- Problem details:
Only the lines from the one with "Click the horizontal" to the end of the records are wanted, each repeated exactly, both ends included.

Saved entries:
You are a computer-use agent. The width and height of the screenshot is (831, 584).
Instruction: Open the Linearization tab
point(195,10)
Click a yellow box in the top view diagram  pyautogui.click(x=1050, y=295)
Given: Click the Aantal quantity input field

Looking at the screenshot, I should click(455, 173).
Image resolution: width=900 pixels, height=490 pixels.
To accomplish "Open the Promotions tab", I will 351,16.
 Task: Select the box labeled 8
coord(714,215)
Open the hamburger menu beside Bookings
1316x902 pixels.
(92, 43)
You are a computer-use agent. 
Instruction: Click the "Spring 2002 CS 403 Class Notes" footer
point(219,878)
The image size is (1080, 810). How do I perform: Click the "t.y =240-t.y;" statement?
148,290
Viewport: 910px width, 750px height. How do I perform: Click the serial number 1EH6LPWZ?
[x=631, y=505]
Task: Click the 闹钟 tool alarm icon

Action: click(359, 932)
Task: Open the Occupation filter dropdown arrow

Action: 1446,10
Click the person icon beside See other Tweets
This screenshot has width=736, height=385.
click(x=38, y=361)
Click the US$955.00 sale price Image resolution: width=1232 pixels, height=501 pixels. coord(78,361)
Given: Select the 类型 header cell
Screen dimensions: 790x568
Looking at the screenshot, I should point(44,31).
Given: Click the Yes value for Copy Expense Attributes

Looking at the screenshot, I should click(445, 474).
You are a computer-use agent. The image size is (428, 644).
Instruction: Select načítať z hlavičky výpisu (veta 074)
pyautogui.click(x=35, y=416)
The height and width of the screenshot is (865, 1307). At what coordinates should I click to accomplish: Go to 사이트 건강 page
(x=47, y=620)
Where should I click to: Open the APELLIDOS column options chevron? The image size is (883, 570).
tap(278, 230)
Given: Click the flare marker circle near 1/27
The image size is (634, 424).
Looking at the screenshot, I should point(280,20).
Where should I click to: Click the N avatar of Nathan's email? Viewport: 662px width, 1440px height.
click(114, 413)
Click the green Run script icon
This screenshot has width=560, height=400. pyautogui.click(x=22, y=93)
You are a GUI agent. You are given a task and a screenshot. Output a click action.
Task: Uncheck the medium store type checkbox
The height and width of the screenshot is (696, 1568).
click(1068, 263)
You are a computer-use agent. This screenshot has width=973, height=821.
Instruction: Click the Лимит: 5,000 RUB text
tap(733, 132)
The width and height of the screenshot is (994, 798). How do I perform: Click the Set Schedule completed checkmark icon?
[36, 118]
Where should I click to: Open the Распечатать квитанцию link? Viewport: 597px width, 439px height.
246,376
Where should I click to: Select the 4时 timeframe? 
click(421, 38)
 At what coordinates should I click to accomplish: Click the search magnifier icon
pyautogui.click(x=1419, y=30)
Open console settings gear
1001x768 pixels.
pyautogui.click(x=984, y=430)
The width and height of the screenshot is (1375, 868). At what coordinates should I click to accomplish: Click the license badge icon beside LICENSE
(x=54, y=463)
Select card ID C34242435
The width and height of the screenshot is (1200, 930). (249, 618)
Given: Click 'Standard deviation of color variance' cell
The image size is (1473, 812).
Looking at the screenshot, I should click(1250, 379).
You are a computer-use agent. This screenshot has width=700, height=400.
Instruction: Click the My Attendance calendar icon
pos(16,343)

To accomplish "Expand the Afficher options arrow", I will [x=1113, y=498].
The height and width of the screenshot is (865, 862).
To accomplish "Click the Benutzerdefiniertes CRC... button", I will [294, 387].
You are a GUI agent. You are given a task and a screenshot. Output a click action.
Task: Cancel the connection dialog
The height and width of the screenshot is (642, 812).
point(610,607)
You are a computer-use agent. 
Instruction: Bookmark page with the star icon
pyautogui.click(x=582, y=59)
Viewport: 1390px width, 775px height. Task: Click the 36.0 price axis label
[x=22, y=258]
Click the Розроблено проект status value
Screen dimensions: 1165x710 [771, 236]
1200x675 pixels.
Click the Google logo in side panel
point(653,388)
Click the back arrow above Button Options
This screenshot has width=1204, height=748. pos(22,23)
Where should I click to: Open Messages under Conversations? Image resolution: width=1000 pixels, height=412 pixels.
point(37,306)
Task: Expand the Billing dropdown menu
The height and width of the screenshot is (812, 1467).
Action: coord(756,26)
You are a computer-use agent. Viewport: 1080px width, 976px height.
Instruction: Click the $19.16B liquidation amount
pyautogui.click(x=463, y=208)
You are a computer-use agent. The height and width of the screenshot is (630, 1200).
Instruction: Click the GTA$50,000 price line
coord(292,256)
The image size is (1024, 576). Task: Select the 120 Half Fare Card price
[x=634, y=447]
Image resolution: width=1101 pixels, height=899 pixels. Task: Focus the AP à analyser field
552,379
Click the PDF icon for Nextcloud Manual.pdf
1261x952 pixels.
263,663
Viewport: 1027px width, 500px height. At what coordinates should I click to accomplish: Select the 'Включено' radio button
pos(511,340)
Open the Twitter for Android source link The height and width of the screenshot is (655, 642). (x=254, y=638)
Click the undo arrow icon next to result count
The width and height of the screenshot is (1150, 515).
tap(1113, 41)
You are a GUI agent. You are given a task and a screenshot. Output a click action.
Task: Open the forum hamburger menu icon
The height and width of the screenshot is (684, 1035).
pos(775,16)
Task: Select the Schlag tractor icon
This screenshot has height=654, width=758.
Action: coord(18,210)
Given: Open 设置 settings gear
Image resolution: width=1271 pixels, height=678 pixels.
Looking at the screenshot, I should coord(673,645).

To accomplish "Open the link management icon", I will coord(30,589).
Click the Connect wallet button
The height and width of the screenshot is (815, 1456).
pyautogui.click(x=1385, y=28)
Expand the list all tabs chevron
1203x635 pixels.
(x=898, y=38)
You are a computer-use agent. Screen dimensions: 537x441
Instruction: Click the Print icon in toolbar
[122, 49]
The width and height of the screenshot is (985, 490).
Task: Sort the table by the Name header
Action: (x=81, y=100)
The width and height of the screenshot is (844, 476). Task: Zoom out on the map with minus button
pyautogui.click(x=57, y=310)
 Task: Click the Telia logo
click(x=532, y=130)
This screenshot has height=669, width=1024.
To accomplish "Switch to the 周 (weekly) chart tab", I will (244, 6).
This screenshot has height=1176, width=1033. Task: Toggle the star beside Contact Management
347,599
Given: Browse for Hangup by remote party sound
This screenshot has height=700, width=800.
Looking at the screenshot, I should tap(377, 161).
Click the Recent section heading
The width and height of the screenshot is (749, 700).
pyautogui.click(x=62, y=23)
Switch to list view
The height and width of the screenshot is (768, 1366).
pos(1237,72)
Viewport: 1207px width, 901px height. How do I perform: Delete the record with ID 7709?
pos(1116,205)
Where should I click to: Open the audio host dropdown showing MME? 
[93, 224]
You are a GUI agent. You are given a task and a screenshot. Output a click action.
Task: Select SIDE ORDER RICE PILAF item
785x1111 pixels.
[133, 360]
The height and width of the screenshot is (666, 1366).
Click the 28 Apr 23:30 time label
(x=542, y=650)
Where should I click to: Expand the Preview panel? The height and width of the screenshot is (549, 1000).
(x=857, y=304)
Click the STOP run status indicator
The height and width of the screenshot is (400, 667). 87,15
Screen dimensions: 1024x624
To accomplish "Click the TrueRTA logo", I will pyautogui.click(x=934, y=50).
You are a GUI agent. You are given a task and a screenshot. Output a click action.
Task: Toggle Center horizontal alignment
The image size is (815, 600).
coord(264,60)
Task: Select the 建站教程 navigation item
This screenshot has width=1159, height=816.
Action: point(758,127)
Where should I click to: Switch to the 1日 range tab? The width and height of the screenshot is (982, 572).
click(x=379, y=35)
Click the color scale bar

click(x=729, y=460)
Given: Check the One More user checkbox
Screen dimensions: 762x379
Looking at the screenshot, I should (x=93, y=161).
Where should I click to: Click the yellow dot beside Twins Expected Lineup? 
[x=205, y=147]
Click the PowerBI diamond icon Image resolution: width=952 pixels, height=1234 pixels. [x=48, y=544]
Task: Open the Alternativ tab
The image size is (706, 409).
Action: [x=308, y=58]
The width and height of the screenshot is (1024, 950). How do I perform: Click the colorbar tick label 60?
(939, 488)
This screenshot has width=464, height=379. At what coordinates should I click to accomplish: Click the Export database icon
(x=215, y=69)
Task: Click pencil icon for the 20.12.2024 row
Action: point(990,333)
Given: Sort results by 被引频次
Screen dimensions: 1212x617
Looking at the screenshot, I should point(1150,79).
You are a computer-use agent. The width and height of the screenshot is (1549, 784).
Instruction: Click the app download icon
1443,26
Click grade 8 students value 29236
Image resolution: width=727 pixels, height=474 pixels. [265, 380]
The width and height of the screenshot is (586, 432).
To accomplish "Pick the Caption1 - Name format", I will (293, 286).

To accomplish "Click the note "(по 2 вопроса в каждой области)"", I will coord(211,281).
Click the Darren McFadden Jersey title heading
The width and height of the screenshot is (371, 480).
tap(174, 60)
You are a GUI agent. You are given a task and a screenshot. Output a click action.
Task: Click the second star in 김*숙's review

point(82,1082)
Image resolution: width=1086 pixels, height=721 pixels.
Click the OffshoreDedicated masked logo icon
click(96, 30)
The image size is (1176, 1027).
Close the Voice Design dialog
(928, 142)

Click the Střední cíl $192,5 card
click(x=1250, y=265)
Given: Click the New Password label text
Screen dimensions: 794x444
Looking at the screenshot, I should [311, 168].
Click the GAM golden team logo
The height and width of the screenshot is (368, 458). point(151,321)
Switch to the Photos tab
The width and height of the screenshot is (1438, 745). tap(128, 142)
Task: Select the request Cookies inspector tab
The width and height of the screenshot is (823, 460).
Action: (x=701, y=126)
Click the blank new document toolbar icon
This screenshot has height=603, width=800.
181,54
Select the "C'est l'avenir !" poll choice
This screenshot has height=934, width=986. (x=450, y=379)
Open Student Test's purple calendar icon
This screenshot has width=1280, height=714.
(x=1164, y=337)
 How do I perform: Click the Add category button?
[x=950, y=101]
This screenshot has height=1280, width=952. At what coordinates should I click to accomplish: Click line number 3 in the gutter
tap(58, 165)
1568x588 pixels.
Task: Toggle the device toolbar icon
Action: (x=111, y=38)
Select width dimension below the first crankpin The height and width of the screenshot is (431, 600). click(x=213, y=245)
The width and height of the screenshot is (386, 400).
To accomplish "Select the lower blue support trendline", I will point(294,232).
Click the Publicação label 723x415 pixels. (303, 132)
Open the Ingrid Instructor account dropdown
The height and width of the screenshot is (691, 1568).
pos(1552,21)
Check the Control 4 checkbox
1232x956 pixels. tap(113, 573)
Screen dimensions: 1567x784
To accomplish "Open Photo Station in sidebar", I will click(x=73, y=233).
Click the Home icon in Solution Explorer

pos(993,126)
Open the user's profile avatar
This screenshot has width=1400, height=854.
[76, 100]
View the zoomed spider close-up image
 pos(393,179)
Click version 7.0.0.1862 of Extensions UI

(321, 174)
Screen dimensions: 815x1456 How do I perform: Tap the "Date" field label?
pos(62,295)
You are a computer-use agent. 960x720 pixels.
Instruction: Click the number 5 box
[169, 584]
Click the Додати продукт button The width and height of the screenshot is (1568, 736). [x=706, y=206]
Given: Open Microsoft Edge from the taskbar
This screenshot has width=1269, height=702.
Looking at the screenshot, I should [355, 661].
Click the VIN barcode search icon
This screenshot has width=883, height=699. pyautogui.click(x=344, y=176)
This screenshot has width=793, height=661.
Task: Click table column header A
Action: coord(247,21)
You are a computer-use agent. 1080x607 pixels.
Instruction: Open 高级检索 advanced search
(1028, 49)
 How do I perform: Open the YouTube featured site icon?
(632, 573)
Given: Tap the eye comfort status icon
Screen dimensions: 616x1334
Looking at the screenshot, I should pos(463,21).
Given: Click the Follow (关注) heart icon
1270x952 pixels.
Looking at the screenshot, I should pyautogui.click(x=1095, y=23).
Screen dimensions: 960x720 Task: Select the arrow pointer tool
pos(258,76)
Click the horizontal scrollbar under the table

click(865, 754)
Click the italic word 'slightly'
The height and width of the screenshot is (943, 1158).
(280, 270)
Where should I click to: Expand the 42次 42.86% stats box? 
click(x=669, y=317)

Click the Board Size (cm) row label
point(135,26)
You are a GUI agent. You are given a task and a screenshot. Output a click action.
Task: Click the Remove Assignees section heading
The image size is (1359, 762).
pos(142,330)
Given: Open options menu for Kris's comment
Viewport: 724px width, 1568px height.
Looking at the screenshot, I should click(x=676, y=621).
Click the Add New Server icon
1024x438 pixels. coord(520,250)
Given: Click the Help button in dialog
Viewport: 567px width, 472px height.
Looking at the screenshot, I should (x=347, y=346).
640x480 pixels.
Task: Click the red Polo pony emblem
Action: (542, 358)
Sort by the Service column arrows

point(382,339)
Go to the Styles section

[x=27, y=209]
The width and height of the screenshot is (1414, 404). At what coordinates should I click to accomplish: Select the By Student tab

- Answer for this exercise:
Click the horizontal scrollbar under the table

click(865, 754)
Click the italic word 'slightly'
The height and width of the screenshot is (943, 1158).
(280, 270)
Where should I click to: Expand the 42次 42.86% stats box? 
click(x=669, y=317)

Click the Board Size (cm) row label
point(135,26)
You are a GUI agent. You are given a task and a screenshot. Output a click action.
Task: Click the Remove Assignees section heading
The image size is (1359, 762).
pos(142,330)
Given: Open options menu for Kris's comment
Viewport: 724px width, 1568px height.
Looking at the screenshot, I should click(x=676, y=621).
Click the Add New Server icon
1024x438 pixels. coord(520,250)
Given: Click the Help button in dialog
Viewport: 567px width, 472px height.
Looking at the screenshot, I should (x=347, y=346).
640x480 pixels.
Task: Click the red Polo pony emblem
Action: (542, 358)
Sort by the Service column arrows

point(382,339)
Go to the Styles section

[x=27, y=209]
The width and height of the screenshot is (1414, 404). At what coordinates should I click to accomplish: Select the By Student tab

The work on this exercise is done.